The survey was conducted by LeaseTrader, purveyor of leasable cars and factoids destined for morning radio.  In states where rear passengers are obligated by law to buckle up, surveyors found that men wore seatbelts 14.3 percent of the time and women wore then 18.4 percent of the time. In states with no rear passenger seatbelt law, men buckled up only 9.6 percent of the time, while women did 16.3 percent of the time.

The most commonly used excuses for not buckling up included forgetting to use the belt, cited by 63.2 percent of respondees, while others said they didn’t feel a buckled belt was necessary, didn’t know there was a seatbelt law or felt safe without one.

Shocking numbers, indeed, but completely opposite from the conclusion of a National Highway Traffic Safety Administration (NHTSA) study. Yes, says NHTSA, fewer passengers buckle up in the backseat than when they’re driving or a front passenger. However, in 2009 NHTSA observed that 78 percent of passengers wore belts in the backseat in states where it was the law, while 64 percent wore a belt in states where it was not.

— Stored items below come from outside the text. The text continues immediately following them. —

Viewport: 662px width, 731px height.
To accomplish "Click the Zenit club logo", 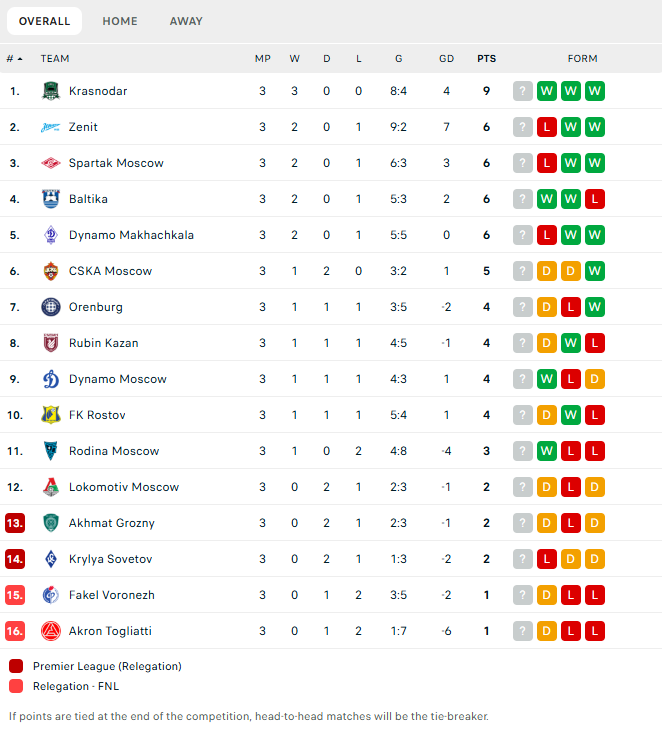I will coord(51,127).
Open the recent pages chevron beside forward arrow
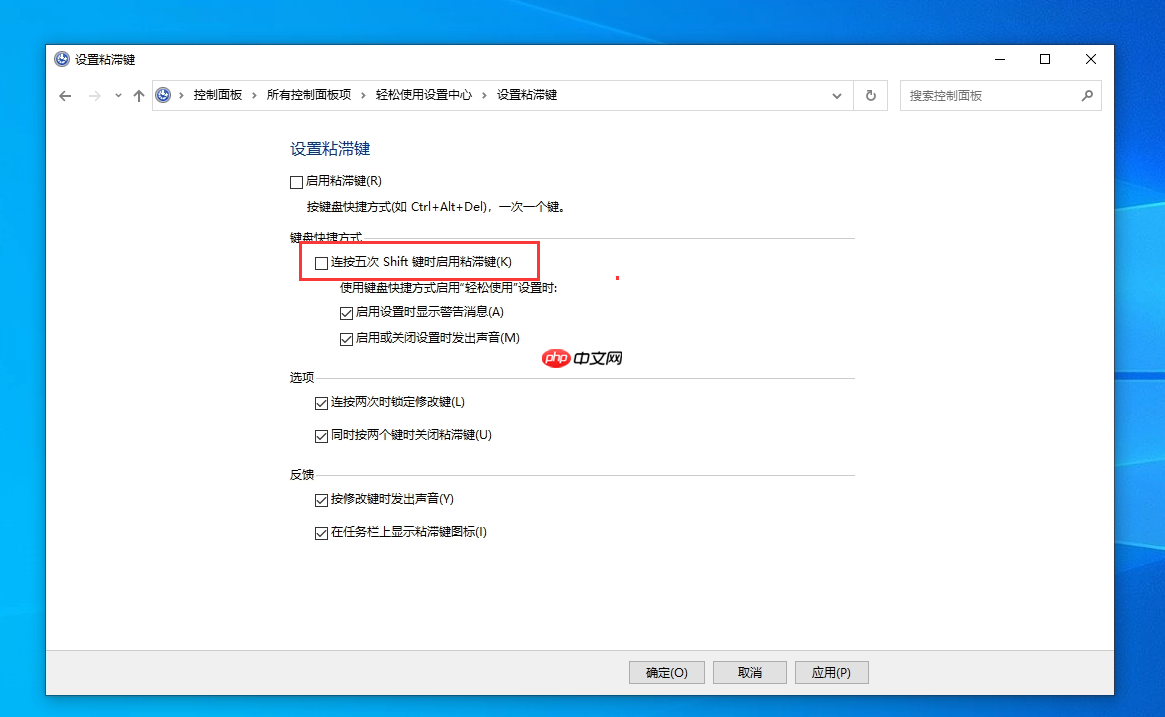This screenshot has height=717, width=1165. click(117, 95)
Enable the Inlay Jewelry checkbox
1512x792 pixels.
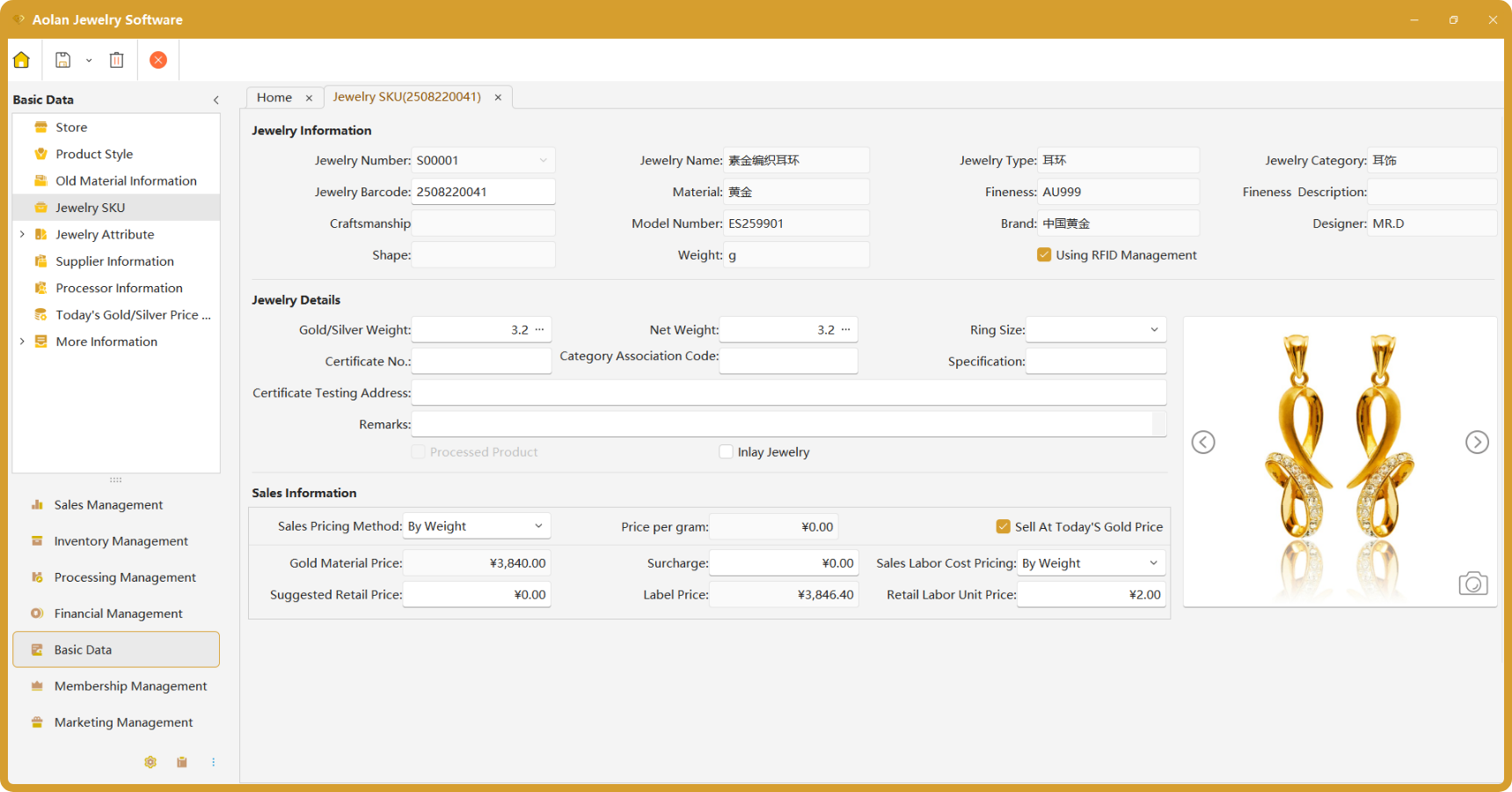click(x=727, y=452)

A 200-level statistics course could have a field day discussing the differences between the two studies, as their methodology couldn’t be more different: LeaseTrader polled 1,000 adults who said they’d sat in the rear seat more than 25 times in the past year, and the results are based on self-reported data. Perhaps all those adults rode in the backs of cabs where the belts were tucked under the cushions, or only remembered the times they rode beltless.

NHTSA, on the other hand, relies on data from observers posted at intersections. If anything, NHTSA notes, their data should underreport the true rate of rear seatbelt use because they only count passengers wearing shoulder belts and, in multiple-row vehicles, only count passengers in the first rear row.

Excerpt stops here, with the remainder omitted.